* Work instructions *
1) According to the passage on child modeling, in which city does the writer attend look-sees and auditions?
2) Restate the passage on child modeling, starting with "So, you've decided" and going on through "for their future.", and substitute "money" for "income".

* Passage shown *

So, you've decided you want to get your child into the modeling business? Now what? Follow these five simple steps, and soon your kid could be earning income as a model and saving for their future.
1. Be realistic. First, be honest with yourself about your circumstances. Your child should be free of scars, visible birthmarks, or defects. Even features and standard size development are preferred. Yet a quirky looking child can become a model just as easily as a traditionally cute child. Your kid must be friendly and obedient. If not well-behaved or comfortable with strangers, they will not succeed in this business. You should live near a major metropolitan area. If you cannot commute to a major city on a daily basis, you will need to relocate. I travel at least an hour in both directions to attend look-sees and auditions in the city of Chicago. You or a caretaker will have to have a flexible schedule to drive your child to auditions on short notice. Resources are also required (transportation, money for photos, internet access). For example, one of my agents communicates exclusively via email.

* Information provided *
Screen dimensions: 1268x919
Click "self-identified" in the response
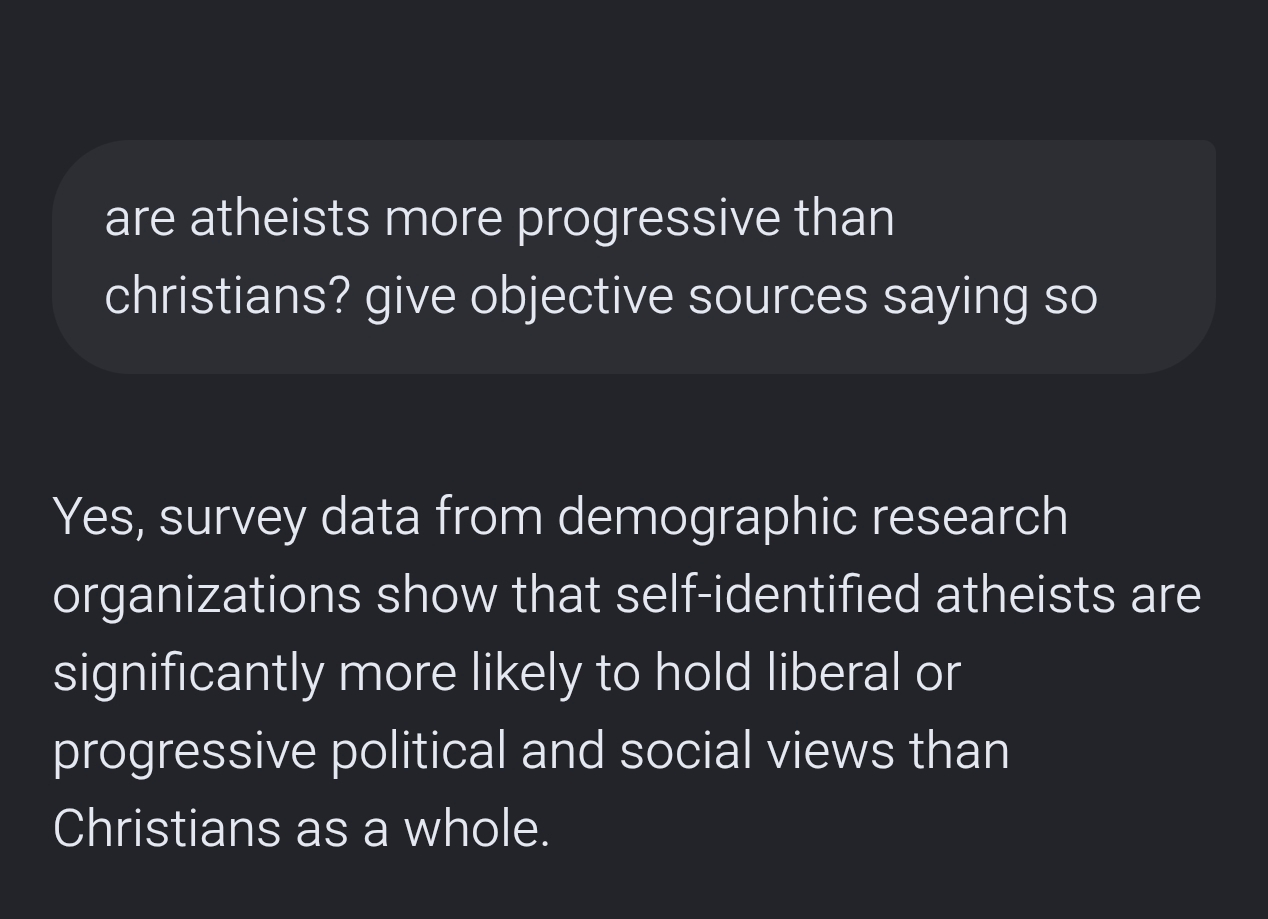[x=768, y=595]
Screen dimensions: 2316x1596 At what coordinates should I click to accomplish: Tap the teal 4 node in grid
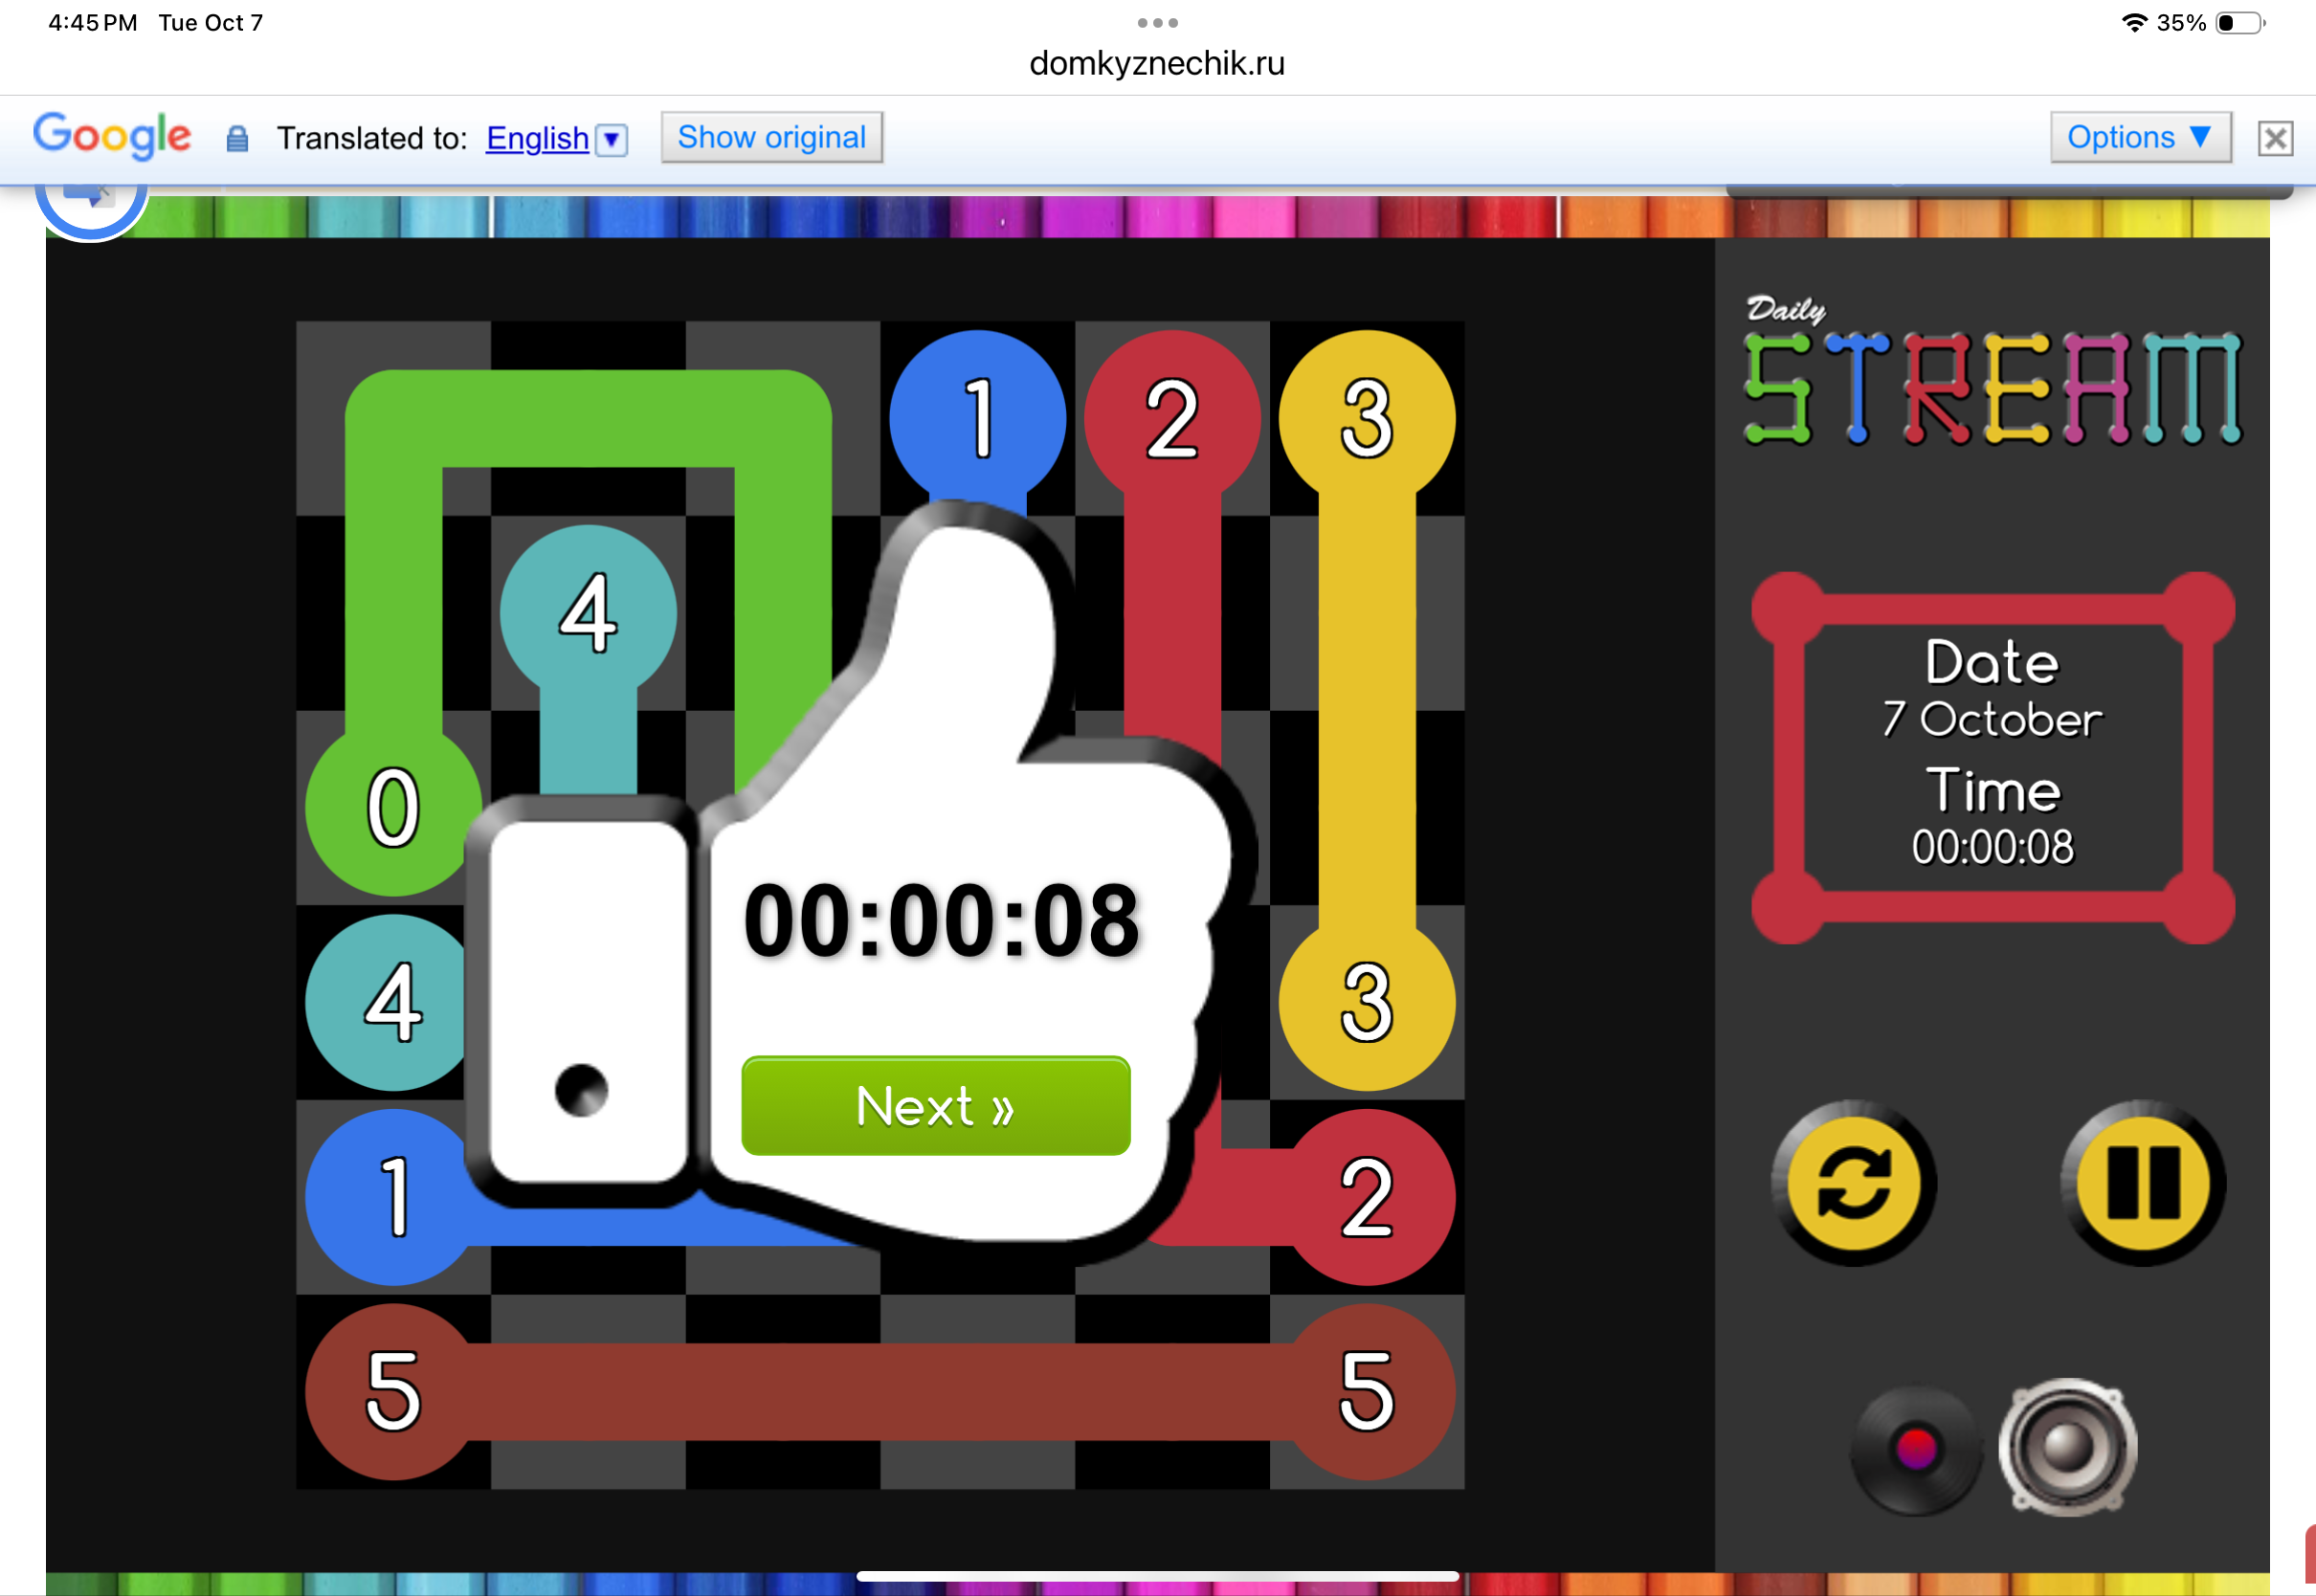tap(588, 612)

* Solutions to the tasks *
1) Chicago

2)
So, you've decided you want to get your child into the modeling business? Now what? Follow these five simple steps, and soon your kid could be earning money as a model and saving for their future.